This chef whips up a menu of memories with his dad taking him through the wet markets for fish and oysters, liempo, and a vegetable dish on Sunday morning
By Don Baldosano

Growing up, Sunday would always be the day of the week food would be the focal point of everything, and it would always be headed by my father. The day would typically start with him him walking me around the wet market, getting a whiff of cigarettes and coffee in styro cups from the vendors, along with the funky smell of fish being thrown around early in the day. We would then bargain for some oysters, which were always a staple on Sunday mornings. Then something for lunch—liempo to be served with catfish after being cooked, both of them, over charcoal. It was essential that these grilled dishes were paired with a vegetable dish, an ensalada of grilled eggplant seasoned with salted egg or even as simple as boiled okra dipped in bagoong.

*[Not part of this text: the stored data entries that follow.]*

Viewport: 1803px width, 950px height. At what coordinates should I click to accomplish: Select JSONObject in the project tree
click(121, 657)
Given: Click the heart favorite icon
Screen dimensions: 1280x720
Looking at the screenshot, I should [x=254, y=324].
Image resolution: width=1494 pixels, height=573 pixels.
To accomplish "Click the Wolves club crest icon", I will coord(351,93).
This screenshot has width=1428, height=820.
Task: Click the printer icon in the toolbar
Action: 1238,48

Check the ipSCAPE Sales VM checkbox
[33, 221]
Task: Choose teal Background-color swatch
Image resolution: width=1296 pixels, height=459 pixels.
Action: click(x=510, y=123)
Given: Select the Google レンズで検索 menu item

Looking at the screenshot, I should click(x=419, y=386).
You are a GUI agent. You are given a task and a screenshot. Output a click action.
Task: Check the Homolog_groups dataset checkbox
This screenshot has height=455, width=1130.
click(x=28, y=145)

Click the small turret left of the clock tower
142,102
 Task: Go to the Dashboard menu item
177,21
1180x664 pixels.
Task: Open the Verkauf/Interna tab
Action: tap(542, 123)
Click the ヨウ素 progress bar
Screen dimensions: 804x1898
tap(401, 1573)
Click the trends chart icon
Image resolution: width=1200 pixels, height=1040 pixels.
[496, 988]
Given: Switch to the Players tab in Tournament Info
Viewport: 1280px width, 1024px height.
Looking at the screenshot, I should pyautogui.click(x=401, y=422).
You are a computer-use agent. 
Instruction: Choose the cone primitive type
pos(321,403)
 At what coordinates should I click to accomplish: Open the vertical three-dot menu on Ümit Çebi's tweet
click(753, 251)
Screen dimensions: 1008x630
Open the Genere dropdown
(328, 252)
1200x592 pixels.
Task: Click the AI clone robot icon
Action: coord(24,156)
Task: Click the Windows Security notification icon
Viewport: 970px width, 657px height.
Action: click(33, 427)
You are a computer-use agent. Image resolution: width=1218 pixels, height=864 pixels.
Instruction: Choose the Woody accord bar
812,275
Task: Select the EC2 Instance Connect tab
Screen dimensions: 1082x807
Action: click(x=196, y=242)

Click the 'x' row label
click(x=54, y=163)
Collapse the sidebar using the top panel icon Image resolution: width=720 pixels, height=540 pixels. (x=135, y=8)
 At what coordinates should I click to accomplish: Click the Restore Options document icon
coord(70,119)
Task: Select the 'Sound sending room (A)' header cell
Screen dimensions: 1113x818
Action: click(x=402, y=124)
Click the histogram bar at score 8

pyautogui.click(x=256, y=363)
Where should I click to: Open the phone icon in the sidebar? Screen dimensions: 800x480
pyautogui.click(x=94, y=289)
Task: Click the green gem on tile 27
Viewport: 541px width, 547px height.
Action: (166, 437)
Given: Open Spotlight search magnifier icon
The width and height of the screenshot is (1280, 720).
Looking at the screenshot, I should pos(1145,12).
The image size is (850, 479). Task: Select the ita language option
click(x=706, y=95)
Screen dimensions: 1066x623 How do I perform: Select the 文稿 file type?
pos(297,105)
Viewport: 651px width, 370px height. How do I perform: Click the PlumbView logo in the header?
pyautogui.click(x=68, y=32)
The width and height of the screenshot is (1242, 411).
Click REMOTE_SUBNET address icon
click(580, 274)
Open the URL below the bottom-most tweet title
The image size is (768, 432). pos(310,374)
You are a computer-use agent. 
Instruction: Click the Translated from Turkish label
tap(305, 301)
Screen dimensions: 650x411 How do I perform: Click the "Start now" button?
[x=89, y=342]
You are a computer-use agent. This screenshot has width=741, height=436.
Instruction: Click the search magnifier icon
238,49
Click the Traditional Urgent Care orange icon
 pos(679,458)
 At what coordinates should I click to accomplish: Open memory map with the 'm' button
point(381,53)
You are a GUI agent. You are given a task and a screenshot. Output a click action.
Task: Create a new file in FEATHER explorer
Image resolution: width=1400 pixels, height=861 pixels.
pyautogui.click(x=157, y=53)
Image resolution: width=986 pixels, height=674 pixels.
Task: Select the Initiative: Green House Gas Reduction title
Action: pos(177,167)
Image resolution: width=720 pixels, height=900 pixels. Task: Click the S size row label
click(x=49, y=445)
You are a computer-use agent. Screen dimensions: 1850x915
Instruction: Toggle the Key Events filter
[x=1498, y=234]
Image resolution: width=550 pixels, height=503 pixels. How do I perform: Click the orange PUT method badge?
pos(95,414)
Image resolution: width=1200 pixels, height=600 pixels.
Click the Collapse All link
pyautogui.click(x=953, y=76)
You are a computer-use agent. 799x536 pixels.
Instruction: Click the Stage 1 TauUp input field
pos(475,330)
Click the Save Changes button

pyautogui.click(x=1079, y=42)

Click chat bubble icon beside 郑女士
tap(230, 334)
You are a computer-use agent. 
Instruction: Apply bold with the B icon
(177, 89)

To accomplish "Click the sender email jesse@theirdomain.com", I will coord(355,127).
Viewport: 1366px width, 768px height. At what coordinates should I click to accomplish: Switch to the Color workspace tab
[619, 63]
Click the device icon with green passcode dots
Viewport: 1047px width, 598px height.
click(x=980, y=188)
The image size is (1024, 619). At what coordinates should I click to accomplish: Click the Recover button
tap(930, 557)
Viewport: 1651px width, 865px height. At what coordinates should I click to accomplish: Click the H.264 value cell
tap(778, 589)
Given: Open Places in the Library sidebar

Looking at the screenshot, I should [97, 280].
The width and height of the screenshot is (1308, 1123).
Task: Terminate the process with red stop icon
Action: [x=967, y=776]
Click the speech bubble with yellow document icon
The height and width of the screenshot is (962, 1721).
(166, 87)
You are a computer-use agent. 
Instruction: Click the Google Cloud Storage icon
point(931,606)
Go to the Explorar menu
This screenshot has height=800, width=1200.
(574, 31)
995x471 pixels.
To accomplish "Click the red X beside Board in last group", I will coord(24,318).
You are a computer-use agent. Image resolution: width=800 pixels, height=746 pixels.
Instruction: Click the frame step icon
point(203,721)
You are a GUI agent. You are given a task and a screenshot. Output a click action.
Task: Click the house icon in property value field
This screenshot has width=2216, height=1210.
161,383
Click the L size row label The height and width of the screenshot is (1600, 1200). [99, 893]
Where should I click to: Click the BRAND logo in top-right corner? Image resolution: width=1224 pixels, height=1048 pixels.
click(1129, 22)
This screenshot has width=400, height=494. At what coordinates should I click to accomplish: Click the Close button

For a Filipino family as ordinary as ours, Sunday was also church day. But going to church for me also meant an opportunity to enjoy some street food. It was feasting on fishball and kikiam and enjoying them with the irresistible brown sawsawan. Then finishing things off with scoops of various dirty ice cream flavors from keso to ube, maybe even strawberry, stuffed into either a cone or a soft bun.
As a cook looking back on those wonderful memories of delicious meals I’ve had with my father, I’ve been wondering what meal I can whip up to honor all Filipino fathers, so here’s imagining an entire day of special moments with them in a special five-course menu inspired by my own father Donato Baldosano’s cooking.
For a Filipino family as ordinary as ours, Sunday was also church day. But going to church for me also meant an opportunity to enjoy some street food.

A Father’s Feast
Agahan
Caldo of catfish, arroz caldo but instead of chicken, imagine fatty catfish cooked with rice, chili leaf, and lemongrass. Served with a toasted piece of bread with a thick slab of cold butter.
Palengke
Oyster lightly heated served with toyo-mansi and garlic oil with lato.
Tanghali
Pork Belly Roasted until tender, grilled and served with ginataan sauce and laswa.
Meryenda
Sisig or grilled pork cheeks seasoned with vinegar and chicken liver on a hot sizzling pan, to be served with an ice cold bottle of beer.
Hapunan
Kambing adobo ragout, to be served with paella valenciana.
Note: Last course must always be perfect, paired with a shot of cheap liquor.
As they always say cooking is an act of love. This is the time to cook for your father and let him enjoy a Filipino meal.
Editor’s Note: The author, l’enfant terrible of modern Philippine dining, is the chef-owner of Linamnam.